An international Red Cross worker was killed and a local colleague wounded when the aid truck they were driving came under fire in northern Mali on Monday, in an attack claimed by the MUJAO jihadist group.
The International Committee of the Red Cross said it was "profoundly dismayed by the death of one of its staff in Mali", after his aid truck was attacked near the northern city of Gao Monday morning. The nationality of the victim was not immediately released.
A member of the national Mali Red Cross had been wounded in the attack, but was in stable condition, it said.
"The ICRC strongly condemns the attack and calls on all parties to the conflict to respect and protect humanitarian workers," the organisation said in a statement.

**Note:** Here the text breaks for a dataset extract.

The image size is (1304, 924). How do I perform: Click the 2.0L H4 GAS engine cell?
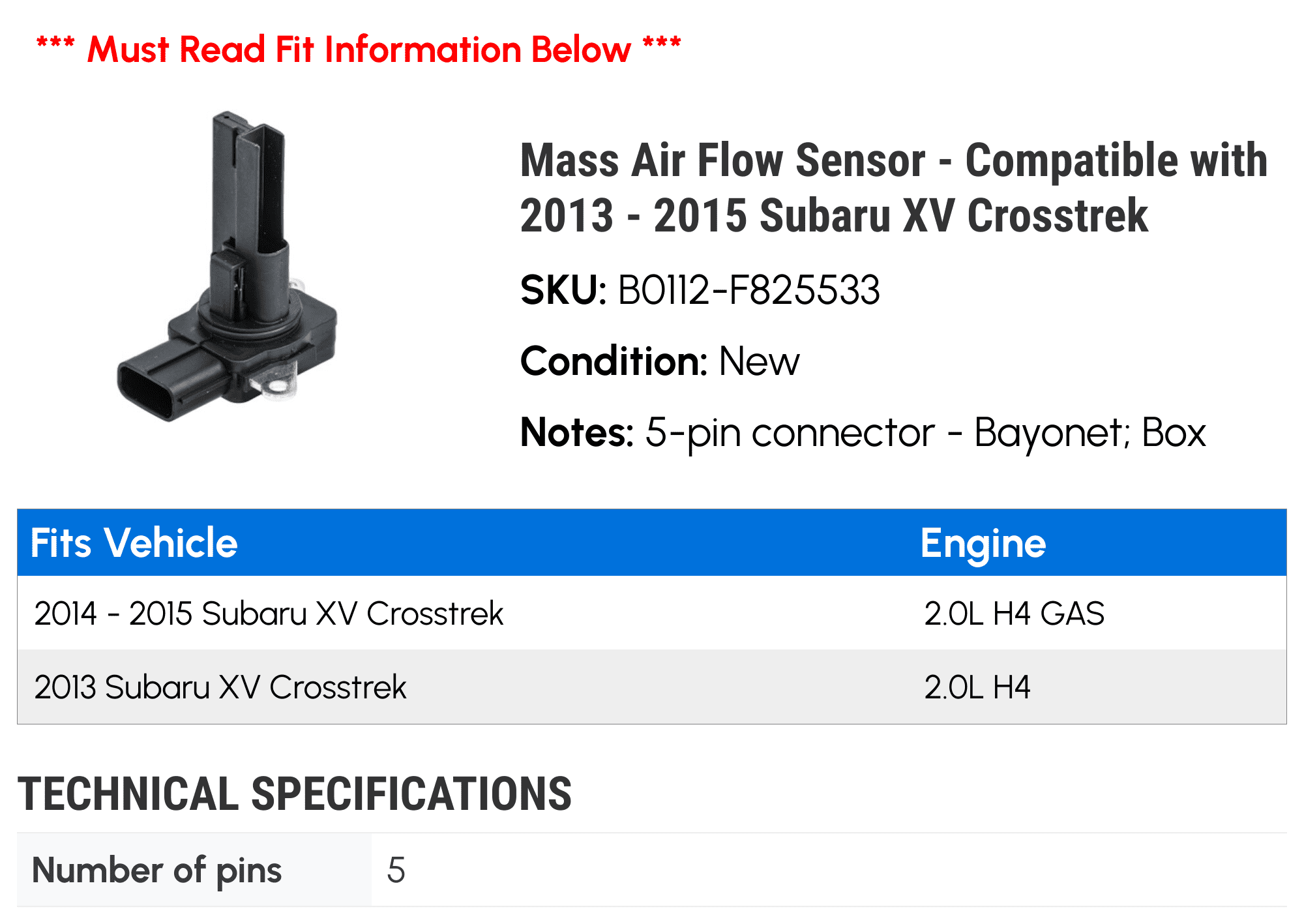[1015, 614]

A spokesman for the MUJAO group (the Movement for Oneness and Jihad in West Africa) said the attack had killed "a driver who worked for the enemy".
"We have achieved what we wanted with this attack," Abou Walid Sahraoui told AFP by phone.
The ICRC staff member, named only as Hamadoun, had been driving a truck from Gao to Niamey in neighbouring Niger "to collect much-needed medical equipment for Gao hospital," said Yasmine Praz Dessimoz, head of ICRC's operations for North and West Africa.
ICRC said the exact circumstances of the incident that killed the married father of four remained unclear, but stressed that the truck had been clearly marked with the Red Cross emblem.
An African military source with the United Nations' MINUSMA mission in Mali said the attack happened between Gao and the town of Ansongo and had been "carefully planned".
"It was carried out by at least six terrorists. Shots were fired," the source said.
Divided into rival armed factions, plagued by drug trafficking and infiltrated by jihadist groups, Mali's desert north has struggled for stability since the west African nation gained independence in 1960.
The ICRC's Praz Dessimoz said the humanitarian situation in northern Mali was "worrying".
"The ICRC is concerned about the rise in violence against humanitarian workers, which is preventing them from coming to the aid of individuals and communities in dire need," she said in the statement.
The MUJAO was one of a number of Islamist militia groups that controlled northern Mali for nearly a year before they were routed and pushed north into the deserts of the Sahara by a French-led offensive in 2013.
Extremist fighters have however continued to stage sporadic attacks in Mali's north.